The recent nomination of the West-ern Ghats as a United Nations Educational Scientific and Cultural Organisation (Unesco) World Heritage site, if nothing else, has created awareness of a world-class biodiversity hotspot in India, which is in need of protection.
With this, a battle is won but the war continues. The arena is the Western Ghats where the war rages on between business and political interests on one side and civil society and environmentalists on the other.
The prestigious nomination was announced in the middle of a mounting controversy about the protection of the Western Ghats, triggered by the submi-ssion to the ministry of environment and forests (MoEF) of a report by the Western Ghats Ecology Expert Panel (WGEEP). Commissioned at the request of concerned members of the civil society and environment groups in the region, the report triggered such fear in government circles over the need to protect the environment that the MoEF tried to suppress it. But the attempt was squashed by a court order.
Instead of making the most of the report and the Unesco tag, the overwhelming reaction from state governments has been a growing paranoia about the idea of environment protection, which is interpreted as intrinsically anti-development. It’s a bizarre overreaction, given that just 39 specific areas of the Western Ghats, spreading across only 8,000 sq km, have been granted the World Heritage nomination. The total area of the Western Ghats is 129,037 sq km, for which the WGEEP report makes specific recommendations and provides guidelines, balancing protection with appropriate development, according to eco-sensitivity zones.
The concept of ‘development’ is influenced by — and depends on — unsustainable industrial and economic models. Urban expansion is alienating people from nature and the impact of growth is degrading the environment and driving thousands of species to extinction. Yet, when push comes to shove, business interests tend to win over ecological balance. Can more growth deliver prosperity? I don’t think so. Evidence shows that ecosystems that sustain our economies are collapsing under the impact of rising consumption. The time has come to imagine other models.
Therefore, it is not surprising that Goa, with 20.4% of its territory under ‘protected area’, did not apply for the World Heritage tag. This glaring omission demonstrates that the government had no intention of applying for it, as the ‘protected area’ is coveted by mining barons whose dream is to bulldoze the entire Western Ghats if vigilance dwindles.
India is not known for an effective implementation of laws and regulations. So ‘protected areas’, where business interests rule, is a matter of interpretation, degree and time. A World Heritage tag may add an extra shield of protection.

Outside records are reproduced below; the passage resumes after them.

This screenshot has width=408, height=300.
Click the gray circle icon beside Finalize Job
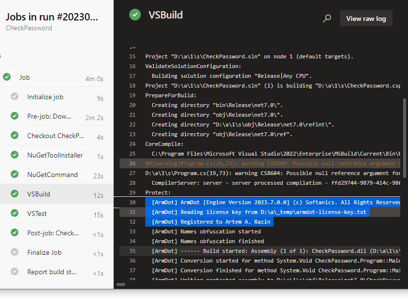15,252
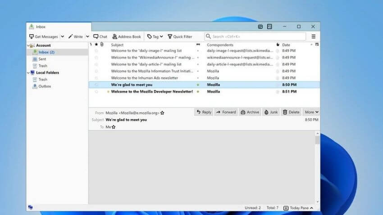Open the More actions dropdown
Viewport: 383px width, 215px height.
point(311,112)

Suppressed for years by successive governments controlled by mining interests, the Unesco application for Goa is now finally being processed. By promoting development at all costs in fragile eco-sensitive areas, and treating the Western Ghats and the entire planet’s natural resources as part of a market commodity, we risk devaluing what is intrinsically precious about nature, and risk undermining our own survival.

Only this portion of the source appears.